Lessons to be learned in Texas' power woes
The news is filled with assertions that the Texas power outage was caused by either failure of wind power or by failure of fossil fuel power. In truth, both were to blame. There is a lesson here for Arkansas and other states.
From Feb. 4-8, Texas' power usage was steady at about 40 gigawatt-hours, with wind supplying between one-third and one-half of that, gas supplying a similar amount, and coal plus nuclear supplying about 15 gigawatt-hours. (Power sources often vary on an hourly basis.)
On Feb. 8-9, the cold front began moving into West Texas, bringing ice and snow. Between Feb. 8 and Feb. 15, Texas power demand increased 50%, to about 60 gigawatt-hours. As wind turbines suffered from decreasing wind and as freezing ice stopped some of them, Texas wind power dropped by half or more. To compensate, Texas gas power plants increased their output by more than a factor of two, and over Feb 12-15 were generating about 40 gigawatt-hours. Texas coal and nuclear power remained constant.
On Feb. 15, the Electronic Reliability Council of Texas power grid began to fail, and power generation dropped below demand. Rolling blackouts became necessary. In addition to a decrease in gas power, coal and nuclear power also dropped, and wind power remained very low.
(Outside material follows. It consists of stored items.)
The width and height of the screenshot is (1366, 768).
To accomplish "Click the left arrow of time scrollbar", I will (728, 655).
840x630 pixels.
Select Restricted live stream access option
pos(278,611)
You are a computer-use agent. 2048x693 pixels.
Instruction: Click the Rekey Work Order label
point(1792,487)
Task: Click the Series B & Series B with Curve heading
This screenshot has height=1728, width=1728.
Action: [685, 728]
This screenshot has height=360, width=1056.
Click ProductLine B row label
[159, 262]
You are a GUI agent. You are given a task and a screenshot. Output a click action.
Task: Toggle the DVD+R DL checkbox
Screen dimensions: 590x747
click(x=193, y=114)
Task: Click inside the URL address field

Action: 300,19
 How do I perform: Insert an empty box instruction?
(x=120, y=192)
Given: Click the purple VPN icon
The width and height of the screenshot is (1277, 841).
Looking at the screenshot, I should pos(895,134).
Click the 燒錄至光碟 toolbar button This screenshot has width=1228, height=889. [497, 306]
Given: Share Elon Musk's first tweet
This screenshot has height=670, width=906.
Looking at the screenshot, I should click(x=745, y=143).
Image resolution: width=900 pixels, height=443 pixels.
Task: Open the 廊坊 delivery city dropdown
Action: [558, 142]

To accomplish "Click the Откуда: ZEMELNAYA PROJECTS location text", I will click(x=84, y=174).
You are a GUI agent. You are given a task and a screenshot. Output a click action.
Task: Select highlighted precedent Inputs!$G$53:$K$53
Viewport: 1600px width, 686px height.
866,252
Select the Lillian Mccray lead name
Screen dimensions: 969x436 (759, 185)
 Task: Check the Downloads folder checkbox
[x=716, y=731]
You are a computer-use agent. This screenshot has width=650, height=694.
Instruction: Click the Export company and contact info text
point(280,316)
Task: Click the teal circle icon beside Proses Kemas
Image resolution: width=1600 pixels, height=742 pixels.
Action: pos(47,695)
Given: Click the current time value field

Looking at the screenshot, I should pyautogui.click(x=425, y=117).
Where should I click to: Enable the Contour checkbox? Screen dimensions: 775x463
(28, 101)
Power failure in gas may have been related to the large, sudden demand put upon it, and the decrease in some coal and nuclear power may have occurred because cold and ice/snow produced failure in components.
The message to be learned here is that wind power (also solar power) can greatly decrease or even fail at unpredictable times. During those times, a state needs to have other, reliable power sources ready to take over. Texas has just learned this lesson the hard way. A decrease in available power just when power demand increases can be the perfect storm.
Justices reject measures to aid their constituents
The ordinance at the Washington County Quorum Court would have established minimum housing standards for rental units, things like working smoke alarms and running water. It failed, 6-9.
That's right. Nine people who regularly pray "give us this day our daily bread" at the start of each meeting don't think landlords should be expected to guarantee that children and families have smoke alarms and running water.
The ordinance to use most of the $4.5 million in CARES Act money for community health, small business assistance, and homelessness prevention failed 5-9. It will come up again on the agenda next month.
Our county justices of the peace are obstructing the use of funds designated for relief during a pandemic. And they voted this way during deep-freezing weather and snow.
Many of the laws of ancient Israel included in Scriptures focused on ownership and property rights, and the prophets warned property owners and officials who abused people through poor stewardship that they were stealing from them. Consider Hosea 12:7: "A trader in whose hand are false balances, he loves to oppress."
Perhaps the most pointed of these prophetic statements comes from Haggai, who asks, "Is it a time for you yourselves to live in paneled houses, while this house lies in ruin?" (1:4)
That's an excellent question indeed, and it is the one we now bring before Washington County constituents and the Quorum Court. Is it a time for you to live in your paneled houses, while Washington County remains one of the very few places in our whole nation that allows landlords to leave their renters' houses lying in ruin?